* _Work instructions_:
Write out all of the entries exactly, please.

[Records contained in a dataset]

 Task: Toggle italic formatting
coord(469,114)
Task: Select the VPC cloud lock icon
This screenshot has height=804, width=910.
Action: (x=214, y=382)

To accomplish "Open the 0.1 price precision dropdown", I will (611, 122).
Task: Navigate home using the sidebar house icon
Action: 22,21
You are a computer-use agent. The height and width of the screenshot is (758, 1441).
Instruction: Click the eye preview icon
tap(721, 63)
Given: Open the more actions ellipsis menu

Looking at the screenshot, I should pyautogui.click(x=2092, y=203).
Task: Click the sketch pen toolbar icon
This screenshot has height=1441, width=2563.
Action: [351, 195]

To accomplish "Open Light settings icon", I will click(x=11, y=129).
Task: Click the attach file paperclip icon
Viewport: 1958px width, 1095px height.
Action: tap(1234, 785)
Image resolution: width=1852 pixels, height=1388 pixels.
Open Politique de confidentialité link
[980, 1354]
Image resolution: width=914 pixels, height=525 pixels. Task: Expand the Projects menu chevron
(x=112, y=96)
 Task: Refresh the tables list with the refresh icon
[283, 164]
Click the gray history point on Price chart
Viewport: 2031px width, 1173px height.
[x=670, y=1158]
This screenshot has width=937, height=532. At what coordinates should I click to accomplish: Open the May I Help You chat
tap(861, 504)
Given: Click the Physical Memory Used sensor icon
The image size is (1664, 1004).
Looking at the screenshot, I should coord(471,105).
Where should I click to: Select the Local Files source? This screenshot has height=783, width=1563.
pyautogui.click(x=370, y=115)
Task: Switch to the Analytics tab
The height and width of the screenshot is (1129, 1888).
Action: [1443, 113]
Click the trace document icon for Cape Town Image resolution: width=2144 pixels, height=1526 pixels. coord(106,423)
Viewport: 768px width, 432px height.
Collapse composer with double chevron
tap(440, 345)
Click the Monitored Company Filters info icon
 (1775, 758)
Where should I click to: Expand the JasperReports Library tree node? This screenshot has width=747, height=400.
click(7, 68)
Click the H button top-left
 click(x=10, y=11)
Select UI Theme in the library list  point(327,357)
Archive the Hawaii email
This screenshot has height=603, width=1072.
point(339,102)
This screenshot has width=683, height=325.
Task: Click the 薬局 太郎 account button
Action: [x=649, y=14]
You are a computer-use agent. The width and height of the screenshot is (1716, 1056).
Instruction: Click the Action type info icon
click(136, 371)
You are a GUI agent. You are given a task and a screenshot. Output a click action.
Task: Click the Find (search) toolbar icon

* _Result of the exercise_:
 Task: Toggle italic formatting
coord(469,114)
Task: Select the VPC cloud lock icon
This screenshot has height=804, width=910.
Action: (x=214, y=382)

To accomplish "Open the 0.1 price precision dropdown", I will (611, 122).
Task: Navigate home using the sidebar house icon
Action: 22,21
You are a computer-use agent. The height and width of the screenshot is (758, 1441).
Instruction: Click the eye preview icon
tap(721, 63)
Given: Open the more actions ellipsis menu

Looking at the screenshot, I should pyautogui.click(x=2092, y=203).
Task: Click the sketch pen toolbar icon
This screenshot has height=1441, width=2563.
Action: [351, 195]

To accomplish "Open Light settings icon", I will click(x=11, y=129).
Task: Click the attach file paperclip icon
Viewport: 1958px width, 1095px height.
Action: tap(1234, 785)
Image resolution: width=1852 pixels, height=1388 pixels.
Open Politique de confidentialité link
[980, 1354]
Image resolution: width=914 pixels, height=525 pixels. Task: Expand the Projects menu chevron
(x=112, y=96)
 Task: Refresh the tables list with the refresh icon
[283, 164]
Click the gray history point on Price chart
Viewport: 2031px width, 1173px height.
[x=670, y=1158]
This screenshot has width=937, height=532. At what coordinates should I click to accomplish: Open the May I Help You chat
tap(861, 504)
Given: Click the Physical Memory Used sensor icon
The image size is (1664, 1004).
Looking at the screenshot, I should coord(471,105).
Where should I click to: Select the Local Files source? This screenshot has height=783, width=1563.
pyautogui.click(x=370, y=115)
Task: Switch to the Analytics tab
The height and width of the screenshot is (1129, 1888).
Action: [1443, 113]
Click the trace document icon for Cape Town Image resolution: width=2144 pixels, height=1526 pixels. coord(106,423)
Viewport: 768px width, 432px height.
Collapse composer with double chevron
tap(440, 345)
Click the Monitored Company Filters info icon
 (1775, 758)
Where should I click to: Expand the JasperReports Library tree node? This screenshot has width=747, height=400.
click(7, 68)
Click the H button top-left
 click(x=10, y=11)
Select UI Theme in the library list  point(327,357)
Archive the Hawaii email
This screenshot has height=603, width=1072.
point(339,102)
This screenshot has width=683, height=325.
Task: Click the 薬局 太郎 account button
Action: [x=649, y=14]
You are a computer-use agent. The width and height of the screenshot is (1716, 1056).
Instruction: Click the Action type info icon
click(136, 371)
You are a GUI agent. You are given a task and a screenshot. Output a click action.
Task: Click the Find (search) toolbar icon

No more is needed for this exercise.